On September 15, 1988, Nielsen issued a misbehavior report ("MR-2"), charging that on September 15, 1988:

Green grabbed Physical Therapy Assistant Amy Schnellbaecher's hand and said, "I love long fingernails, I'd love to have you rake these up and down my back." Inmate Green had previously made personal remarks about Ms. Schnellbaecher in her presence. To include, how tight her pants are and how much he loves her fingernails.

Second Amended Complaint, Exh. H. Plaintiff alleges that MR-2 charged three separate rule violations. However, an examination of MR-2, which is appended to Plaintiff's complaint, indicates that Green was charged only with the violation of Rule 101.10. That rule provides, "Inmates shall not engage in, encourage, solicit, or attempt to force others to engage in sexual acts."

At approximately 3:05 p.m. on September 16, 1988, Green received a copy of MR-2 and was placed in keeplock. Green charges that MR-2 violated 7 NYCRR § 251-1.4(b) because Nielsen issued the report without personal knowledge of the facts, and MR-2 was not signed or endorsed by Schnellbaecher.

On September 21, 1988, Nielsen, authorized by Bushek, issued another misbehavior report ("MR-3"), based on a letter which Green sent to Schnellbaecher.6 MR-3 charged Green with violations of Rule 107.11, supra, and Rule 102.10, which provides, "Inmates shall not make threats of any kind." Thereafter, Green was served with a copy of MR-3 and transferred from keeplock to an SHU. On September 23, 1988, Bushek commenced a Tier III hearing with regard to MR-2, and Sanford commenced a Tier III hearing with regard to MR-3.

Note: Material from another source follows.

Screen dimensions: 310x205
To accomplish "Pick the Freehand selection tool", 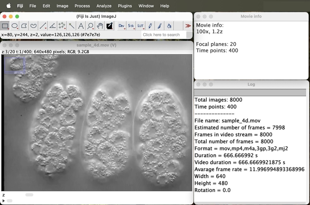I will [x=34, y=26].
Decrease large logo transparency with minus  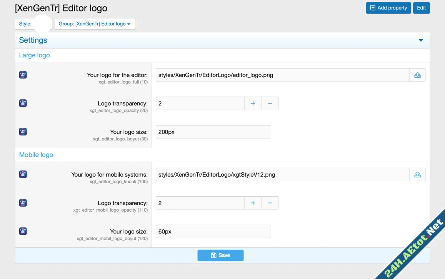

At the MR-2 hearing before Bushek, Bushek failed to explain why the hearing was not commenced until eight days after Plaintiff's initial keeplock confinement and did not produce written authorization for the delay. The hearing continued on September 30, 1988, 15 days after Plaintiff's initial keeplock confinement, at which time: Bushek refused to show Plaintiff an authorization for the delay in completing the hearing; Bushek refused to permit Green to call any of his witnesses to testify on his behalf; Bushek did not indicate to Green that Green's witnesses were not present at Green Haven before making his final determination and did not show any proof that he had tried to locate those witnesses; and the employee assistant selected by Green never appeared, failed to provide reports of any investigations, did not make any effort to interview Green's witnesses or otherwise to assist Green while Green was confined in keeplock. At the conclusion of the MR-2 hearing on September 30, 1988, Bushek found Green guilty and imposed a penalty of 90 days in keeplock and an additional 90 days deferred.

At the MR-3...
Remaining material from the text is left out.